Par Charles-Louis Detournay le 25 novembre 2015                      Lien  
Noirs, juifs, homosexuels, place de la femme, censure, spoliation, abus de violence, etc. L'auteur de "La Belgique dessinée" aborde tous les sujets qui ont fâché ou ont marqué les différences entre les deux cultures belges. Mais ils rassemblent également, sans occulter les travers des uns et des autres.

Quelle était votre idée initiale en débutant l’écriture de ce livre ?

Je désirais surtout consacrer un ouvrage aux bandes dessinées belges. Cela semble évident à réaliser au premier abord, mais moins lorsqu’on approfondit le sujet, car notre pays est traversé par deux cultures, séparé par la fameuse frontière linguistique. Or je désirais réaliser une étude plus fédératrice.

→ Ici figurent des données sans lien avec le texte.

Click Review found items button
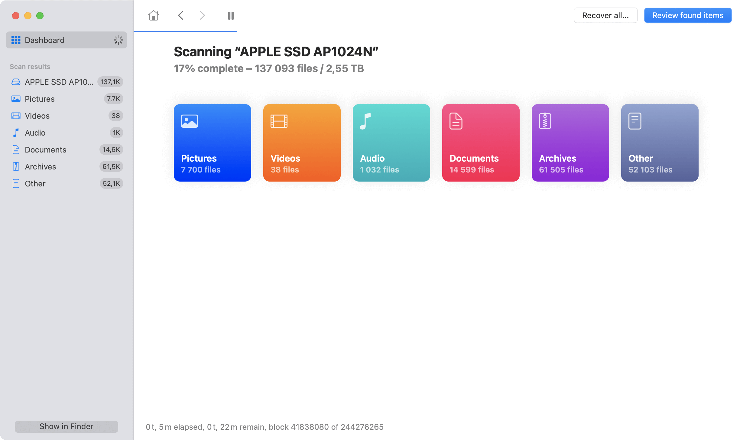Viewport: 740px width, 440px height. click(x=688, y=15)
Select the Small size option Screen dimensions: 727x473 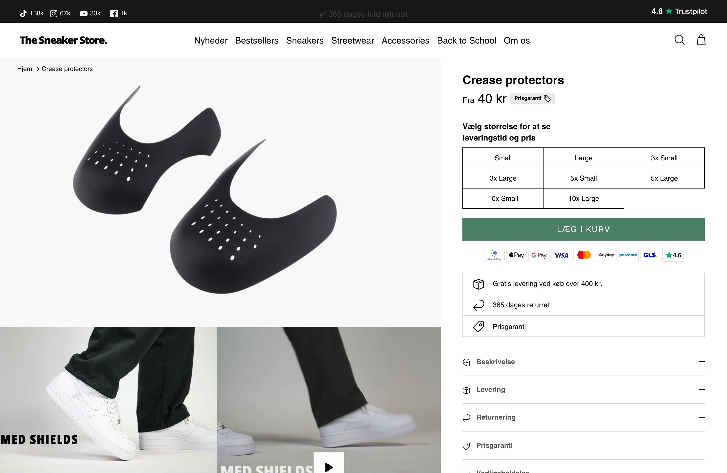coord(502,158)
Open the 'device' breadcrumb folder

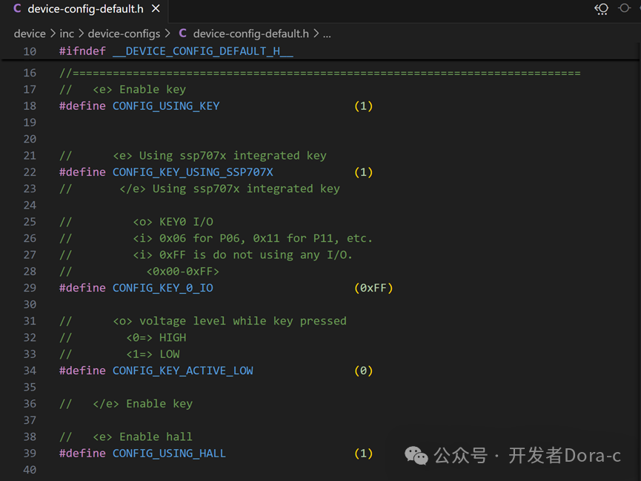click(x=30, y=33)
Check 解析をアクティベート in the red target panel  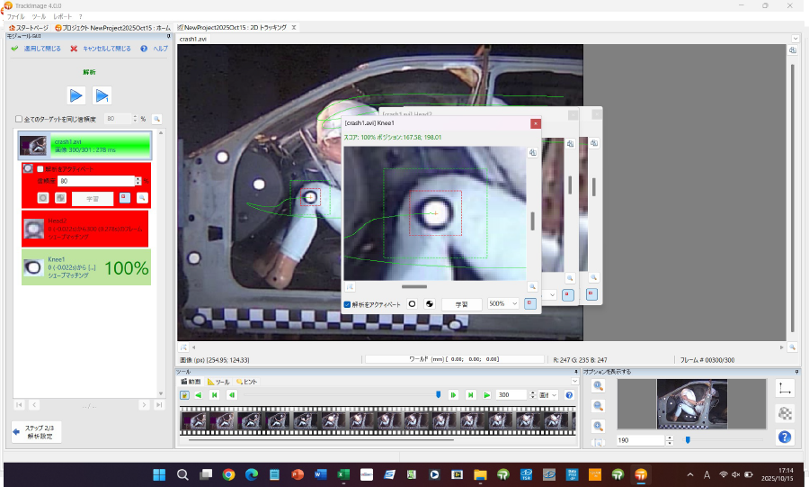click(x=40, y=168)
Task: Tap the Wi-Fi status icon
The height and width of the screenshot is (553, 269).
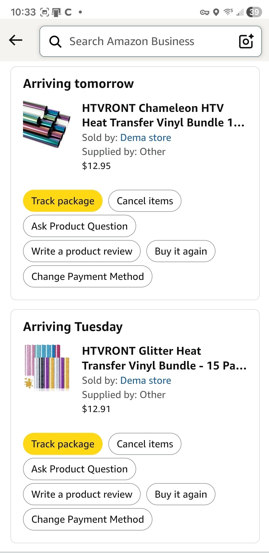Action: coord(228,12)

Pourquoi vouliez-vous nécessairement lier ces deux cultures de la bande dessinée ?

Je suis un journaliste spécialisé en BD depuis vingt-cing ans. Si j’ai évolué et grandi avec la bande dessinée, j’étais étonné qu’il n’y avait justement aucun autre livre qui se soit attaqué à ce sujet. Beaucoup d’ouvrages traitant de la bande dessinée et de son terreau belge ont été réalisés par des auteurs et journalistes francophones. Or, ils ne connaissent souvent rien à la culture BD du nord du pays. Et dès lors, ce n’était pas très honnête de nommer ces livres comme traitant de la BD belge, car ils s’arrêtaient à quelques grands noms sans en évoquer la diversité et la teneur.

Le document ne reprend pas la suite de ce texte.